■ **Task goal**
Please report how many lines of the listing hold the word "computer". Add nothing to the number.

________________

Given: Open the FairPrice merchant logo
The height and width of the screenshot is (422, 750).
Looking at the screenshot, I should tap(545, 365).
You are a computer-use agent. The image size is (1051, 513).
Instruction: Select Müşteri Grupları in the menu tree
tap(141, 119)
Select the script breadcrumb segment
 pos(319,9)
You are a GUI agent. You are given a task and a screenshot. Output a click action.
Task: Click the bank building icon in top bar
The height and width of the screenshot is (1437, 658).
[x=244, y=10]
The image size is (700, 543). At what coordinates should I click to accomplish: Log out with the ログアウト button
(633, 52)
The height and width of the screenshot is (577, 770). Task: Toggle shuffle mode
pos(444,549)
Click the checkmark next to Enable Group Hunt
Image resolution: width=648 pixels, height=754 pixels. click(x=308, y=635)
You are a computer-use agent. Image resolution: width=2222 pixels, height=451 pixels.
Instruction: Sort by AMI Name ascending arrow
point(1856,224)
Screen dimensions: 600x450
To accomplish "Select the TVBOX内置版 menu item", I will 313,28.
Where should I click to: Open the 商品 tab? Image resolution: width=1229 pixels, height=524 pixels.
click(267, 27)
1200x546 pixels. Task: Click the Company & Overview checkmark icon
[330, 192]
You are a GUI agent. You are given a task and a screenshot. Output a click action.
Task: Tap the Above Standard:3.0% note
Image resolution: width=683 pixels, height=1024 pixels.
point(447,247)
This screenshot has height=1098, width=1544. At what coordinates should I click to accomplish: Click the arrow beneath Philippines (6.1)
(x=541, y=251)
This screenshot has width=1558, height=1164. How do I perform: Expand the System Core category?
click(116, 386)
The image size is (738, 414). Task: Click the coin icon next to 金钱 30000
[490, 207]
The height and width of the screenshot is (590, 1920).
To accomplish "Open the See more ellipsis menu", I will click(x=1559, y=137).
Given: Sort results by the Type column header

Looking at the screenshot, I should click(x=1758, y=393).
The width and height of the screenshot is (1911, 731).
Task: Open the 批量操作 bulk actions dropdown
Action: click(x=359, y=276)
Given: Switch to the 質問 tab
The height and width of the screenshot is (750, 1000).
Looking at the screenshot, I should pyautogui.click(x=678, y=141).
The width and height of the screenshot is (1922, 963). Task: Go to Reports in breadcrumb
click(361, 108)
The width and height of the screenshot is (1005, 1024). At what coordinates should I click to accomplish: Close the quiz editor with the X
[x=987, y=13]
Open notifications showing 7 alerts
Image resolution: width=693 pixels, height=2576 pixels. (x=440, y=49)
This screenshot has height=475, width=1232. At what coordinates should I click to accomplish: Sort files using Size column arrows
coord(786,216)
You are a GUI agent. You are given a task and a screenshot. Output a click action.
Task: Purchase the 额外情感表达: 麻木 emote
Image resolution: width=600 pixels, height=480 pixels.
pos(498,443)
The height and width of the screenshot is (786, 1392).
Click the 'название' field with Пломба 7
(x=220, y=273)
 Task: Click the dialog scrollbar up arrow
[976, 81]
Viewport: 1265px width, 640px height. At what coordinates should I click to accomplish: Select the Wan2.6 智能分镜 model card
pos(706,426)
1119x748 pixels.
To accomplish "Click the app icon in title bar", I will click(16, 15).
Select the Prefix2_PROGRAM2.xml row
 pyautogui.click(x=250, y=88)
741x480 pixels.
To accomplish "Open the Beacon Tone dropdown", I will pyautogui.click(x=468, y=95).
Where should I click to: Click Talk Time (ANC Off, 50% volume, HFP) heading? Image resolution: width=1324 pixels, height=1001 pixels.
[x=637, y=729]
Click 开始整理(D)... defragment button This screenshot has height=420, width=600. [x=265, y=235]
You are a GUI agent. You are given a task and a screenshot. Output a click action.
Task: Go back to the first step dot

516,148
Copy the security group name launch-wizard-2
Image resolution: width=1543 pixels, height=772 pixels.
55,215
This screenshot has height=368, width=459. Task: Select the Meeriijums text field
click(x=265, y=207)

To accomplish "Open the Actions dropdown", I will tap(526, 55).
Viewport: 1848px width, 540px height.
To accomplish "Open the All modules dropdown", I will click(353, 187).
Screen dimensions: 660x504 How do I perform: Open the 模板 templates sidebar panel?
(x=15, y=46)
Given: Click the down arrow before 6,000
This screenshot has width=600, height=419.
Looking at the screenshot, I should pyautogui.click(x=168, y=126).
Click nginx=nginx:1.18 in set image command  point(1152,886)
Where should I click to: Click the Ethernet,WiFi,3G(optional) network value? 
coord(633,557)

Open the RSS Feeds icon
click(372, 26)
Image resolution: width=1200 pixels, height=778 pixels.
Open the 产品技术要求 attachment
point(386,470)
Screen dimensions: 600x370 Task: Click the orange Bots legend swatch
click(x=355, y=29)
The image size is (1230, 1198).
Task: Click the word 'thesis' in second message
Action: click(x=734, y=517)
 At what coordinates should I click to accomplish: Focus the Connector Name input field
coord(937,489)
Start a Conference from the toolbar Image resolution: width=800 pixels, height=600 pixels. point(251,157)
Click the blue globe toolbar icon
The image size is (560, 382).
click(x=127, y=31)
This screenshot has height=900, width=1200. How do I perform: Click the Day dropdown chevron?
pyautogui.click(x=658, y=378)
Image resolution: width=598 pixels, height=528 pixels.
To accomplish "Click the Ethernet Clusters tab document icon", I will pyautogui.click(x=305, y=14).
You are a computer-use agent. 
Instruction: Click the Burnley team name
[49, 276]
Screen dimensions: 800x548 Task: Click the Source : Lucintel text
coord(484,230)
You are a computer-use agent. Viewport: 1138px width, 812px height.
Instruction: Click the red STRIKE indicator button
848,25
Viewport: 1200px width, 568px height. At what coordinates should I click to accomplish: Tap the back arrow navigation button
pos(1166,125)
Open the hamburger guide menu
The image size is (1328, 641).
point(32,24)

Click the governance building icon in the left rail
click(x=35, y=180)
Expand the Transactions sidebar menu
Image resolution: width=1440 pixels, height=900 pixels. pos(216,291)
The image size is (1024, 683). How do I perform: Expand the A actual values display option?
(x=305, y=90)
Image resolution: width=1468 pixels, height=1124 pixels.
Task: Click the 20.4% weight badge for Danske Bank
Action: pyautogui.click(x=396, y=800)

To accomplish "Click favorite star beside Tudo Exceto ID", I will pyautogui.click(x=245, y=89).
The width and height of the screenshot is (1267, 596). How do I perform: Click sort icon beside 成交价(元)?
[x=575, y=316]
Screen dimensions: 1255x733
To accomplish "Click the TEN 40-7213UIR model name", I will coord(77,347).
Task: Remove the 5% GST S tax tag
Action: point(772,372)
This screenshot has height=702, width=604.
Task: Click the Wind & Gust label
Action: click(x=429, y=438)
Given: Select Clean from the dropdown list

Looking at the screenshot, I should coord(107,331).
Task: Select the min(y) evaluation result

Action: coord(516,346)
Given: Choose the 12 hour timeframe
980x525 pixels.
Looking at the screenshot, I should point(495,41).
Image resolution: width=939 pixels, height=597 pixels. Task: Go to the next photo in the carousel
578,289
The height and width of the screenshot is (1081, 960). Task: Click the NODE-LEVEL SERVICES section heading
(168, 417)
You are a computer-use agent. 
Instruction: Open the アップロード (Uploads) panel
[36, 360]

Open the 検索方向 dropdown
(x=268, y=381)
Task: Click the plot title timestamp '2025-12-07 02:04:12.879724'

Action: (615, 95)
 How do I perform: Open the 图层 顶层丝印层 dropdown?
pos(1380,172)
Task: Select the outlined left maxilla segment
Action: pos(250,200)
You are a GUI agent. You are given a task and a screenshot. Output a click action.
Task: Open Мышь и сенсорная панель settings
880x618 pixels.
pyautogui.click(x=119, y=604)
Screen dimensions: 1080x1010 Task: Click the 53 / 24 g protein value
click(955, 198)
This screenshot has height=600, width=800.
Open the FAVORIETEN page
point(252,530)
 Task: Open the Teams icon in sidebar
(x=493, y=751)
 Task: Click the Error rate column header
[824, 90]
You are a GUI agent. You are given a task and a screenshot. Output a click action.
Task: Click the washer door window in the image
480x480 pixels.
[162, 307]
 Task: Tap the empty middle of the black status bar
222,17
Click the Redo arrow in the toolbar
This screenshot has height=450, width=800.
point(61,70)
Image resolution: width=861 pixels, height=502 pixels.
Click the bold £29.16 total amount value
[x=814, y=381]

________________

■ **Response box**
5